Ecotypic responses to flood and drought in tea tree (Melaleuca alternifolia)

Mervyn Shepherd A B , Rachel Wood A , Camilla Bloomfield A and Carolyn Raymond A
+ Author Affiliations
- Author Affiliations

A Southern Cross Plant Science, Southern Cross University, Military Road, Lismore, NSW 2480, Australia.

B Corresponding author. Email: Mervyn.Shepherd@scu.edu.au

Crop and Pasture Science 66(8) 864-876 https://doi.org/10.1071/CP14311
Submitted: 5 November 2014  Accepted: 7 April 2015   Published: 31 July 2015

Abstract

Plantation-grown Melaleuca alternifolia (tea tree) is the principal source of tea tree oil in Australia. Upland and coastal ecotypes of tea tree were grown in a common environment to test responses in root, shoot and developmental attributes to four hydrological conditions. Consistent with its wetland origins, tea tree exhibited morphological adaptations for flood tolerance, with both ecotypes possessing a similar maximal capacity for adventitious roots and aerenchyma.

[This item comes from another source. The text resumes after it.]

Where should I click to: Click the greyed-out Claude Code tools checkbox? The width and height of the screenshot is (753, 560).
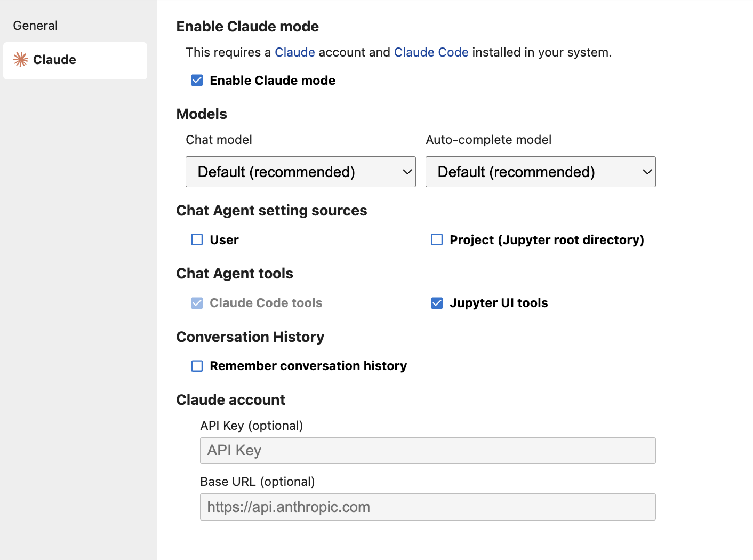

Despite adaptation to flood, growth was reduced under prolonged flood relative to a well-watered control, and to a similar degree in both ecotypes. Coastal plants responded more rapidly to flood, suggesting that upland plants may delay costly morphological modifications until flooding is more protracted. Mild water deficit (drought) had a greater impact on growth and development than flooding, and upon coastal than upland plants. Relatively lower impact of drought on biomass and branch whorl number in upland plants was probably due to a constitutively higher root : shoot biomass ratio buffering against retarded development and growth. This study was the first step in identifying genetically controlled abiotic stress tolerances that may be useful for further domestication of tea tree. The potential to improve drought tolerance appeared most promising; however, further work will require consideration of appropriate breeding strategies given the low-resource-adapted population origins of tolerance alleles, and it should be prefaced by a clear definition of the target deployment environment and include testing of yield variables of economic value in target environments.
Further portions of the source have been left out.